▸ AVAILABLE DATA:
-=-=-=-=-

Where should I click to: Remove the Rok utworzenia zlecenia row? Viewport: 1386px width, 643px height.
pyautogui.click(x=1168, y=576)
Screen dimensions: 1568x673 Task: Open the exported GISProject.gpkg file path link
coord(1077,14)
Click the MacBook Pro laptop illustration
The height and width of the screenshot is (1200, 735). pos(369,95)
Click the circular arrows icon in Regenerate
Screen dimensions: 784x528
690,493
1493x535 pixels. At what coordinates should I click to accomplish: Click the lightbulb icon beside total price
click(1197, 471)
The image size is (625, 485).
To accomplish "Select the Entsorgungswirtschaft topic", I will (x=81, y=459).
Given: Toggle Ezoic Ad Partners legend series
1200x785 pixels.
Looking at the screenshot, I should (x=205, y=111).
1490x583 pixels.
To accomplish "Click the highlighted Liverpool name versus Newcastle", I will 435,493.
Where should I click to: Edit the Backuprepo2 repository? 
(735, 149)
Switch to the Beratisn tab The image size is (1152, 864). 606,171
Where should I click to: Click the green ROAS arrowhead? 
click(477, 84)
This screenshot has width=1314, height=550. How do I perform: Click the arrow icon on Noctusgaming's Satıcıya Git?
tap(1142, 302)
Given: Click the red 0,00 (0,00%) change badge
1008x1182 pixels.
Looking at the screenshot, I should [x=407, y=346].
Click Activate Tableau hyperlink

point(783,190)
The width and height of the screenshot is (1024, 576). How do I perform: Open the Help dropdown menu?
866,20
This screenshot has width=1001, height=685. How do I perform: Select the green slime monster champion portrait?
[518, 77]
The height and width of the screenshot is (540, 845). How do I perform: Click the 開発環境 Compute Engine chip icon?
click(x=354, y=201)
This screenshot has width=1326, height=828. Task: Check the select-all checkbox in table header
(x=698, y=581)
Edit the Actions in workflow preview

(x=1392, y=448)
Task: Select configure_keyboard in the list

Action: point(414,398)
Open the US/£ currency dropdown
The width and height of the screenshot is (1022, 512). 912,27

-=-=-=-=-

▸ WHAT YOU ARE ASKED TO DO: Give back the whole listing above. Keep every character the same.

▸ SOLVED PROBLEM:
Where should I click to: Remove the Rok utworzenia zlecenia row? Viewport: 1386px width, 643px height.
pyautogui.click(x=1168, y=576)
Screen dimensions: 1568x673 Task: Open the exported GISProject.gpkg file path link
coord(1077,14)
Click the MacBook Pro laptop illustration
The height and width of the screenshot is (1200, 735). pos(369,95)
Click the circular arrows icon in Regenerate
Screen dimensions: 784x528
690,493
1493x535 pixels. At what coordinates should I click to accomplish: Click the lightbulb icon beside total price
click(1197, 471)
The image size is (625, 485).
To accomplish "Select the Entsorgungswirtschaft topic", I will (x=81, y=459).
Given: Toggle Ezoic Ad Partners legend series
1200x785 pixels.
Looking at the screenshot, I should (x=205, y=111).
1490x583 pixels.
To accomplish "Click the highlighted Liverpool name versus Newcastle", I will 435,493.
Where should I click to: Edit the Backuprepo2 repository? 
(735, 149)
Switch to the Beratisn tab The image size is (1152, 864). 606,171
Where should I click to: Click the green ROAS arrowhead? 
click(477, 84)
This screenshot has width=1314, height=550. How do I perform: Click the arrow icon on Noctusgaming's Satıcıya Git?
tap(1142, 302)
Given: Click the red 0,00 (0,00%) change badge
1008x1182 pixels.
Looking at the screenshot, I should [x=407, y=346].
Click Activate Tableau hyperlink

point(783,190)
The width and height of the screenshot is (1024, 576). How do I perform: Open the Help dropdown menu?
866,20
This screenshot has width=1001, height=685. How do I perform: Select the green slime monster champion portrait?
[518, 77]
The height and width of the screenshot is (540, 845). How do I perform: Click the 開発環境 Compute Engine chip icon?
click(x=354, y=201)
This screenshot has width=1326, height=828. Task: Check the select-all checkbox in table header
(x=698, y=581)
Edit the Actions in workflow preview

(x=1392, y=448)
Task: Select configure_keyboard in the list

Action: point(414,398)
Open the US/£ currency dropdown
The width and height of the screenshot is (1022, 512). 912,27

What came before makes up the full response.